### Written tasks
• 1. Answer these from the Citigroup post:
(a) In the worst case, how many jobs do analysts predict Citigroup will shed?
(b) What figure for losses does UBS reckon?
(c) How much did the Mubadala Development Company put into AMD?
• 2. Transcribe the stretch of the Citigroup post from "More pain at" through "SIV funding crisis.".

*** Quoted text ***

Monday, November 26, 2007

More pain at Citigroup


The problems at Citigroup persist with CNBC reporting massive job losses planned at the troubled bank. Analysts are predicting worst case scenario 45,000 jobs to be shed by Citigroup. Citigroup employ close on 320,000 staff world wide the job losses come on reported forecasted write downs in the fourth quarter due to credit-related losses. Citi wrote down $6.5billion in the 3rd quarter with a further $11bn expected in Q4. This clearly shows the sub-prime crisis is far from over. Bear in mind Citigroup are not alone with HSBC today shoring up two structured investment vehicles (SIV) which they manage to the tune of £17bn pounds ($35bn) by doing so the bank admitted they cannot see an end to the SIV funding crisis.

Some weeks ago I mentioned that Citigroup were in trouble added to this they would shed jobs world wide. More pain is around the corner as bank losses announced are just the tip of the iceberg. Only a small fraction of the likely losses associated with the US subprime market have been declared by the financial institutions expect more in 2008 for the problems associated with housing has spread to auto loans, credit cards and insurance. Some markets are factoring in another six months of uncertainty, added to this oil prices. UBS reckon $480bn of losses while Goldman Sachs warned we are headed for recession. For us in the UK we should pay attention to christmas retail figures and stirrings coming from the Bank of England will they cut interest rates early 2008?

More flexing of Middle Eastern muscle as Abu Dhabi buy a 8% stake of chip maker Advanced Micro Devices (AMD). The Mubadala Development Company pumped in $622 million to the troubled chip maker who have losses currently this year running at $1.6bn. This shows just how the Middle East is buying up chunks of American business with over $10bn invested alone this year. China, Saudi Arabia and other Middle Eastern and Asian countries have set up such funds, which control an estimated $2.5 trillion in assets. Is America for Sale?

*** Record excerpts ***

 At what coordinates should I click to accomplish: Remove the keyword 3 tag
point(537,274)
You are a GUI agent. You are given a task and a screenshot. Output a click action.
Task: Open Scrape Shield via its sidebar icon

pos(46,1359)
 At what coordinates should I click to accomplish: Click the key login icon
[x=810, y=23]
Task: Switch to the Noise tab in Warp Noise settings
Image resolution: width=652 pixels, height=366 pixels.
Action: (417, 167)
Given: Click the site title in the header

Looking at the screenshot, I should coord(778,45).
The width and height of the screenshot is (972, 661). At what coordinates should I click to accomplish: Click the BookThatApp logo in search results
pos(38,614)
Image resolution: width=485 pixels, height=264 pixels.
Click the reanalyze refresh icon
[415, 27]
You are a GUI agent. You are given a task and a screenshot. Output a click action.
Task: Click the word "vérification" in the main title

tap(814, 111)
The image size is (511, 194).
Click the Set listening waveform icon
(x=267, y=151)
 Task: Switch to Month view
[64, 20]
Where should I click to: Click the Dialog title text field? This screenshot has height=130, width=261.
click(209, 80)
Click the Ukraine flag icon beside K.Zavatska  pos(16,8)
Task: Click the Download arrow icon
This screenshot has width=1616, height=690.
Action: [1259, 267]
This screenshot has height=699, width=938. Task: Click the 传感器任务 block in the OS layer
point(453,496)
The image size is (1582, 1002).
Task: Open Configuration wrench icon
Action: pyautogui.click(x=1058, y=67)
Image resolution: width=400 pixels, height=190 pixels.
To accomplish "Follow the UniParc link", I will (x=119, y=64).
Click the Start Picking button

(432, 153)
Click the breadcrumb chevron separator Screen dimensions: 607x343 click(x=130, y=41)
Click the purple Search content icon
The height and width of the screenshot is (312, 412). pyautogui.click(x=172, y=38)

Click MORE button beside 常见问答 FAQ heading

***

### Per-task outputs
• 1.
(a) 45,000
(b) $480bn
(c) $622 million

• 2.
More pain at Citigroup


The problems at Citigroup persist with CNBC reporting massive job losses planned at the troubled bank. Analysts are predicting worst case scenario 45,000 jobs to be shed by Citigroup. Citigroup employ close on 320,000 staff world wide the job losses come on reported forecasted write downs in the fourth quarter due to credit-related losses. Citi wrote down $6.5billion in the 3rd quarter with a further $11bn expected in Q4. This clearly shows the sub-prime crisis is far from over. Bear in mind Citigroup are not alone with HSBC today shoring up two structured investment vehicles (SIV) which they manage to the tune of £17bn pounds ($35bn) by doing so the bank admitted they cannot see an end to the SIV funding crisis.